# Big favor ladies...need your valuable opinions!!



## duckman (Sep 15, 2009)

Long story short....I have a wife of 14 yrs and two daughters (12 & 8). I stumbled across cell # in her phone, only to find it is a guy we had argued about previously. Marriage was shaky for the most previous 2-3 years...

Multiple calls to and from this guy (who is separated from his wife) over the course of a year...I'd say about 35 calls...one at 5:54 a.m.

I confront her and she says it's just a friend...over and over and over... I am still having an extremely difficult time. How do I move forward? Secondly, do you guys think that it is possible that this could be what she says it was....just friends...? 

Last but not least, if you feel that your not getting the truth, what is the best method of finding out?

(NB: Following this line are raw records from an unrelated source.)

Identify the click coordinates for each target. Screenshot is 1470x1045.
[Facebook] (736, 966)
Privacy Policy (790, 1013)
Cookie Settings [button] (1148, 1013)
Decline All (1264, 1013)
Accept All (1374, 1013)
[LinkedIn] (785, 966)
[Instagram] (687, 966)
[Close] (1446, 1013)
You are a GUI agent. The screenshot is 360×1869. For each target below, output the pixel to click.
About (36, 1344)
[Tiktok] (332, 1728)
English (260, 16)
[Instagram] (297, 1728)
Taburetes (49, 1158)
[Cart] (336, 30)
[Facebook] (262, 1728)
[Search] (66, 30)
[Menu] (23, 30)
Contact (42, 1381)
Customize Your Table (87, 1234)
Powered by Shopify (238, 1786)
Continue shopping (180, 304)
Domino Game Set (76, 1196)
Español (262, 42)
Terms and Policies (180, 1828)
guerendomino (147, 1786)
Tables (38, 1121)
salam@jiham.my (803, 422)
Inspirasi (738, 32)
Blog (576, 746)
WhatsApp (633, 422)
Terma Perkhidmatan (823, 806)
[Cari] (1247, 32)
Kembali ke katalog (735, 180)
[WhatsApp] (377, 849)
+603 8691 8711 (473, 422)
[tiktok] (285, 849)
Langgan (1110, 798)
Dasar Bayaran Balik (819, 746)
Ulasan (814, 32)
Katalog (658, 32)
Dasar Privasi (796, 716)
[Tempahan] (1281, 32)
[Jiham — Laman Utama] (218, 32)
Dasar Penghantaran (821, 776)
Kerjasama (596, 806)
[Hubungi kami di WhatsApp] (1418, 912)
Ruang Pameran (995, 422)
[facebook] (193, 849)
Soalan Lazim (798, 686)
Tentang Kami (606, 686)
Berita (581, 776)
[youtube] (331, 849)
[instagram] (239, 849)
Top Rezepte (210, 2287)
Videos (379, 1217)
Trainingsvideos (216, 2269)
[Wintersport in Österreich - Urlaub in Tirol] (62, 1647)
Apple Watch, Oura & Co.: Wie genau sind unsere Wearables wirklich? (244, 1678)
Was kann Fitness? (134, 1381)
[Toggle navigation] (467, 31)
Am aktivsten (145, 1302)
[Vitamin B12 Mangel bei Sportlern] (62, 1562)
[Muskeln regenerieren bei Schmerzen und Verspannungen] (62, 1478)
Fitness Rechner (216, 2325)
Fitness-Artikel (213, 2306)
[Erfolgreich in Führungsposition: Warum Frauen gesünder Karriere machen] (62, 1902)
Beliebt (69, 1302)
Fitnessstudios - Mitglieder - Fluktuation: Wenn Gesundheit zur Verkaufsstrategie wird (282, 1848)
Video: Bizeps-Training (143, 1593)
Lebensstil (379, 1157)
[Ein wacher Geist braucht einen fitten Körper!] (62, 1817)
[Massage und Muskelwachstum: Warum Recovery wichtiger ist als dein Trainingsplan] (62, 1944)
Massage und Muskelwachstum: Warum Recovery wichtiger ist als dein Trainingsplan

I'd just like a female's point of view.


----------



## gabejoel (Jul 8, 2009)

Has she given you reasons for mistrust? Or is this something new? To me you have to talk it out and tell her how this is making you feel.If she loves you she will respect your feelings.Finding out if it is the truth or not would probably be hard to do, unless you are willing to call the friend and talk to him .I know it is hard to have doubt and i hope you are to work through it. good luck


----------



## duckman (Sep 15, 2009)

I actually did confront him, however, I'm not sure he would tell the truth because I think he may have been "intimidated". I just need a little help in how to move forward. Thanks....


----------



## Nekko (Oct 13, 2009)

Yes, it's possible that they are just friends. If he's going through a crisis and she thinks she can help/be there for him, she probably will. Also, as long as she doesn't think she's doing anything wrong, she won't stop. If you have a problem with it, she might just do what's easiest, which is hide from you, and talk to him in private (because she knows she's not doing anything wrong, even if it offends you).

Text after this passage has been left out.